* _Task prompt_: Recast the items as a JSON list of strings, one string per line with blank lines left out. Begin at the line that has "02466.599.955 (1135, 49)" and stop after the line that has "Nombre (597, 2293)".

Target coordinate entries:
.....

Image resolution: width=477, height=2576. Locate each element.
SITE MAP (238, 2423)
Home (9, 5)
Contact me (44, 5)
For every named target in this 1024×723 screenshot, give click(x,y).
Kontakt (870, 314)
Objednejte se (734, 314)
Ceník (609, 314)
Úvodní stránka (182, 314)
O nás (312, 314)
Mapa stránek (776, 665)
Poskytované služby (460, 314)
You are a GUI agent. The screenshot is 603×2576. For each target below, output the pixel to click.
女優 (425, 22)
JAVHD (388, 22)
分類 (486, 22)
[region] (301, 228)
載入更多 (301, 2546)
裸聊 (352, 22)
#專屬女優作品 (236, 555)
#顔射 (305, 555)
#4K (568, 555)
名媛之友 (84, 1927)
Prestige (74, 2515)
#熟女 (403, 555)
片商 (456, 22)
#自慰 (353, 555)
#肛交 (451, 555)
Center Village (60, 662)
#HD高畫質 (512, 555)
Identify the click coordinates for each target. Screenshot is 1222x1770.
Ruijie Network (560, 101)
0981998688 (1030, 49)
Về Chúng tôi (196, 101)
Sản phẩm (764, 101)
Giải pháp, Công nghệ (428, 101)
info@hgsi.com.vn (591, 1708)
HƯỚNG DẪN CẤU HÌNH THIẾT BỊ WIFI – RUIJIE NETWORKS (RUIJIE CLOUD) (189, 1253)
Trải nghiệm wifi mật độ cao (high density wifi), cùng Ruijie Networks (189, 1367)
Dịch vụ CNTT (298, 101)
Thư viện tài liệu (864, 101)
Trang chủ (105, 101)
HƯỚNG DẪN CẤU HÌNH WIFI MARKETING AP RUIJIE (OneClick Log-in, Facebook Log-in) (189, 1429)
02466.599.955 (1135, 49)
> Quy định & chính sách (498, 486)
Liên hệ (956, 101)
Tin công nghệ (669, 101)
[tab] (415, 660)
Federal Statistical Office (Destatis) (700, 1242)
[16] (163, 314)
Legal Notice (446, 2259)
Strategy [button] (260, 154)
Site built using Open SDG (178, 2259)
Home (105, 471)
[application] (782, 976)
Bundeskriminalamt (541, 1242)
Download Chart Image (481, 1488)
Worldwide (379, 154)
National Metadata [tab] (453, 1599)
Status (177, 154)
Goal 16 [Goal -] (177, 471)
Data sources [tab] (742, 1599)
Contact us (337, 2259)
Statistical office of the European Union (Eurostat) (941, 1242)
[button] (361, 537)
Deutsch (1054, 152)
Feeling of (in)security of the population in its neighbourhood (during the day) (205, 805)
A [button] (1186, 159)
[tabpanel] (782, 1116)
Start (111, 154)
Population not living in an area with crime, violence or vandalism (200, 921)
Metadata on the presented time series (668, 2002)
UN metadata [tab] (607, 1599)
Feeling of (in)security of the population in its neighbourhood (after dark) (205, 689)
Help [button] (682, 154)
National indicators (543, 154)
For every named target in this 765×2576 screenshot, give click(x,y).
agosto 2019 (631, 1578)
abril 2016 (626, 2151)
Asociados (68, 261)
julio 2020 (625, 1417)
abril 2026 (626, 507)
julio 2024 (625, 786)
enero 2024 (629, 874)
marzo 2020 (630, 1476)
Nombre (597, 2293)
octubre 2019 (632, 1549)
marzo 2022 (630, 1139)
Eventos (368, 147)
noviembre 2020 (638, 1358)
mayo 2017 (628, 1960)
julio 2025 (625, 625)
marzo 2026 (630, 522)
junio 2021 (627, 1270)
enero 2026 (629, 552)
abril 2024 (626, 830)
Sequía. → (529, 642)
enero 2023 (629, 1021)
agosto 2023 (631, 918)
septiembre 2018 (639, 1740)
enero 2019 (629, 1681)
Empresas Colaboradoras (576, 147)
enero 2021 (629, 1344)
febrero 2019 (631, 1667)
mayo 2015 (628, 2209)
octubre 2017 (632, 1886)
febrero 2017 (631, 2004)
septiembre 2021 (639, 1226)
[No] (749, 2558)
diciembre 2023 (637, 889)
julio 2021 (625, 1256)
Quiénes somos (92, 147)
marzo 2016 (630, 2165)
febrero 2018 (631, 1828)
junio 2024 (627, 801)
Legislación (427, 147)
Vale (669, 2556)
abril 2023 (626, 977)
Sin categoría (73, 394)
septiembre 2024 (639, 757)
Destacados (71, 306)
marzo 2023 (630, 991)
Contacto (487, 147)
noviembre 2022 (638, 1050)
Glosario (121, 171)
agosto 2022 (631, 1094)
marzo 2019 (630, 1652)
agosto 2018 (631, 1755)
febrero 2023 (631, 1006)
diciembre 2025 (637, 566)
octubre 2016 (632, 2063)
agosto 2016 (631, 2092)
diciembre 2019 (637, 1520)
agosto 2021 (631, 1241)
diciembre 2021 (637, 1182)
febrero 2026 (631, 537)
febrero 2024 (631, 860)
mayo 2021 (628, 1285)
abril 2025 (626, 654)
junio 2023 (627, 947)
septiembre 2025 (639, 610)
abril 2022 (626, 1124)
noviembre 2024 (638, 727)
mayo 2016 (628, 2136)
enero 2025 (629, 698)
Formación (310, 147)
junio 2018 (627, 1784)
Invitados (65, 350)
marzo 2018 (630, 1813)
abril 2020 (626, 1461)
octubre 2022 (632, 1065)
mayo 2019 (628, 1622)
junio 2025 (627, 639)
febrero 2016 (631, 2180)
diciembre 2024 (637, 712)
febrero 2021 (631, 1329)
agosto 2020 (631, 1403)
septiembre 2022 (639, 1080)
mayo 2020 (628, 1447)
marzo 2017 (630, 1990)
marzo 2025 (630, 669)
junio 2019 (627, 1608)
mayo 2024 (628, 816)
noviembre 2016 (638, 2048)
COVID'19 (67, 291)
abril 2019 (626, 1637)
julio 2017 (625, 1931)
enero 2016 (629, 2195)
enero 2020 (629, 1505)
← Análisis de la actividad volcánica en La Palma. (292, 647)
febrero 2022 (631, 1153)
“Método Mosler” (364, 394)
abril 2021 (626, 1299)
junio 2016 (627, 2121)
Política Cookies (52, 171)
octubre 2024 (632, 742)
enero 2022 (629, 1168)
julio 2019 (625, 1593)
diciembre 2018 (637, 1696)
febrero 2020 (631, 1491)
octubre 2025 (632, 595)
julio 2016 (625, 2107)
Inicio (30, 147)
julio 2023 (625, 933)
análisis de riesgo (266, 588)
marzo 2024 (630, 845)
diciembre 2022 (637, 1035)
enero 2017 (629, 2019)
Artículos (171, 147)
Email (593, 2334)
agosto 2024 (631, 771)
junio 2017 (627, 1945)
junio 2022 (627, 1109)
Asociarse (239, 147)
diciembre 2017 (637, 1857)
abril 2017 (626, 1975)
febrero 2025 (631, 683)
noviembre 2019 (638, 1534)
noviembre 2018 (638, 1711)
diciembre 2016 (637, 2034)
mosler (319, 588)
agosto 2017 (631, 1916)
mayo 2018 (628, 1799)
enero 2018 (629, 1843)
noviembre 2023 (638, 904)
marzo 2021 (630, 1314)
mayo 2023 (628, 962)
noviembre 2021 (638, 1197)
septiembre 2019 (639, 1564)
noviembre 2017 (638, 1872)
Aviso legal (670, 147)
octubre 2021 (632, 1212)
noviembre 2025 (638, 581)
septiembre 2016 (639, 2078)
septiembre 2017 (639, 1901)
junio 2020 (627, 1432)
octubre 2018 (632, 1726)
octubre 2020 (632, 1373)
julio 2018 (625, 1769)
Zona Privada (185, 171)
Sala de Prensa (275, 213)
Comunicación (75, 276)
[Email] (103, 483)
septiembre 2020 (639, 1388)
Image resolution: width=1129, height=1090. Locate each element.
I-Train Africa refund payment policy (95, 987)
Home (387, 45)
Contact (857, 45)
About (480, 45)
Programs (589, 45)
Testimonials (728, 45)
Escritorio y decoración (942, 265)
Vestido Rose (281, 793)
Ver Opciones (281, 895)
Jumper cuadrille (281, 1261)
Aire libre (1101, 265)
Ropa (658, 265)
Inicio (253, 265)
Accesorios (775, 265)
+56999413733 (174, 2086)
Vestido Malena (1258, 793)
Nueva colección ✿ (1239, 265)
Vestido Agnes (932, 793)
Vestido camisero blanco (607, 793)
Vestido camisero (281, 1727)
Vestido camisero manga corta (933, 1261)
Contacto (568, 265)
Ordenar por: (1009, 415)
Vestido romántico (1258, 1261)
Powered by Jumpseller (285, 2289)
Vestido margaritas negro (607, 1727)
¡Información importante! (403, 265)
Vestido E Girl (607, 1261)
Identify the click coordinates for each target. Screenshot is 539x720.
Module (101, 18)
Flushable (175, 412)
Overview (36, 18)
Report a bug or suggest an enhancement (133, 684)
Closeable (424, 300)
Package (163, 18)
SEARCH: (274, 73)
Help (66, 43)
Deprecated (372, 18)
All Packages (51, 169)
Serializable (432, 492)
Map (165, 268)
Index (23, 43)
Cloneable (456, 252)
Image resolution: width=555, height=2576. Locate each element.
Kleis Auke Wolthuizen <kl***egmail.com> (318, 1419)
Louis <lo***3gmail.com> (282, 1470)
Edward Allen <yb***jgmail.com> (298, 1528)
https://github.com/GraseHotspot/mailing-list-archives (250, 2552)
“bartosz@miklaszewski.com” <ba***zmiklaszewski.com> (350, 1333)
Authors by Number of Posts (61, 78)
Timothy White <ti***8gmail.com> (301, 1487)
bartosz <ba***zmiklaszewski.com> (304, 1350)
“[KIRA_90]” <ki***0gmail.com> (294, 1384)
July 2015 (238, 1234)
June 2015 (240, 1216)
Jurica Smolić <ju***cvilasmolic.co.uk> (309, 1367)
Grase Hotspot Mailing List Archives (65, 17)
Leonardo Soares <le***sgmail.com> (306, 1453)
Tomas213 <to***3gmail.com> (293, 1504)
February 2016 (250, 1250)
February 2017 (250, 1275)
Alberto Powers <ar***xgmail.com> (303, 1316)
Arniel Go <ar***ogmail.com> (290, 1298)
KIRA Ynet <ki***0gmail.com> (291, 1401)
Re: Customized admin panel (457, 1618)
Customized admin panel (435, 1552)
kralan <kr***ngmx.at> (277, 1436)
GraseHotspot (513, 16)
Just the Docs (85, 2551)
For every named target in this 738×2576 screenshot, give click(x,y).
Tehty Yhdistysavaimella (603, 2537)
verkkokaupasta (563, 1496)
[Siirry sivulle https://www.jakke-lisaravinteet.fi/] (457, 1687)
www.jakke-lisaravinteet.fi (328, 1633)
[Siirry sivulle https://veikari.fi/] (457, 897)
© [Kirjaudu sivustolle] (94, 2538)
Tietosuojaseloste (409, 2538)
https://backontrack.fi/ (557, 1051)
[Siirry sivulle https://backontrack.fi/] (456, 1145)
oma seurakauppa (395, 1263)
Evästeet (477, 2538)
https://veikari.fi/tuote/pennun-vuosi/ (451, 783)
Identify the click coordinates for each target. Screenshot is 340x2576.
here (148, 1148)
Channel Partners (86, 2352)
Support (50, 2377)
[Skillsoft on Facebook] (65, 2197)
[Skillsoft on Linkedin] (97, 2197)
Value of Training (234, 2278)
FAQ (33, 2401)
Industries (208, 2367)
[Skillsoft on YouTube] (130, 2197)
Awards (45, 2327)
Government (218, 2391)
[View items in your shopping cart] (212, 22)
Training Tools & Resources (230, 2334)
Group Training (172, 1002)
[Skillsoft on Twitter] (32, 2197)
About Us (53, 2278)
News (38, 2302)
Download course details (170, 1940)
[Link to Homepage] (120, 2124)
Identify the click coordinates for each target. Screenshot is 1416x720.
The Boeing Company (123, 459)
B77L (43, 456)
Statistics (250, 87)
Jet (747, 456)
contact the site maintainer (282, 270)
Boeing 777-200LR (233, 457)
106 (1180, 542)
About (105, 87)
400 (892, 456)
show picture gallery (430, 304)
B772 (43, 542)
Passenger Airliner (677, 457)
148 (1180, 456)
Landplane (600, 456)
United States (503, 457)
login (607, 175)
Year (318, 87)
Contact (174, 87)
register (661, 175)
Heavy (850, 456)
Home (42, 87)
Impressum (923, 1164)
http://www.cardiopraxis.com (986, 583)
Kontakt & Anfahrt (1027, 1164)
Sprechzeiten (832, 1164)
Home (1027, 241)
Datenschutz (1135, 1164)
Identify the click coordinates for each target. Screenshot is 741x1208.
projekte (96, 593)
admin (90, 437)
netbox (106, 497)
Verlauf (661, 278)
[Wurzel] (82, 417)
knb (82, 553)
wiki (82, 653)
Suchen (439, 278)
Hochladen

.....

* _Response to the task_:
[
  "02466.599.955 (1135, 49)",
  "> Quy định & chính sách (498, 486)",
  "Liên hệ (956, 101)",
  "Tin công nghệ (669, 101)",
  "[tab] (415, 660)",
  "Federal Statistical Office (Destatis) (700, 1242)",
  "[16] (163, 314)",
  "Legal Notice (446, 2259)",
  "Strategy [button] (260, 154)",
  "Site built using Open SDG (178, 2259)",
  "Home (105, 471)",
  "[application] (782, 976)",
  "Bundeskriminalamt (541, 1242)",
  "Download Chart Image (481, 1488)",
  "Worldwide (379, 154)",
  "National Metadata [tab] (453, 1599)",
  "Status (177, 154)",
  "Goal 16 [Goal -] (177, 471)",
  "Data sources [tab] (742, 1599)",
  "Contact us (337, 2259)",
  "Statistical office of the European Union (Eurostat) (941, 1242)",
  "[button] (361, 537)",
  "Deutsch (1054, 152)",
  "Feeling of (in)security of the population in its neighbourhood (during the day) (205, 805)",
  "A [button] (1186, 159)",
  "[tabpanel] (782, 1116)",
  "Start (111, 154)",
  "Population not living in an area with crime, violence or vandalism (200, 921)",
  "Metadata on the presented time series (668, 2002)",
  "UN metadata [tab] (607, 1599)",
  "Feeling of (in)security of the population in its neighbourhood (after dark) (205, 689)",
  "Help [button] (682, 154)",
  "National indicators (543, 154)",
  "For every named target in this 765×2576 screenshot, give click(x,y).",
  "agosto 2019 (631, 1578)",
  "abril 2016 (626, 2151)",
  "Asociados (68, 261)",
  "julio 2020 (625, 1417)",
  "abril 2026 (626, 507)",
  "julio 2024 (625, 786)",
  "enero 2024 (629, 874)",
  "marzo 2020 (630, 1476)",
  "Nombre (597, 2293)"
]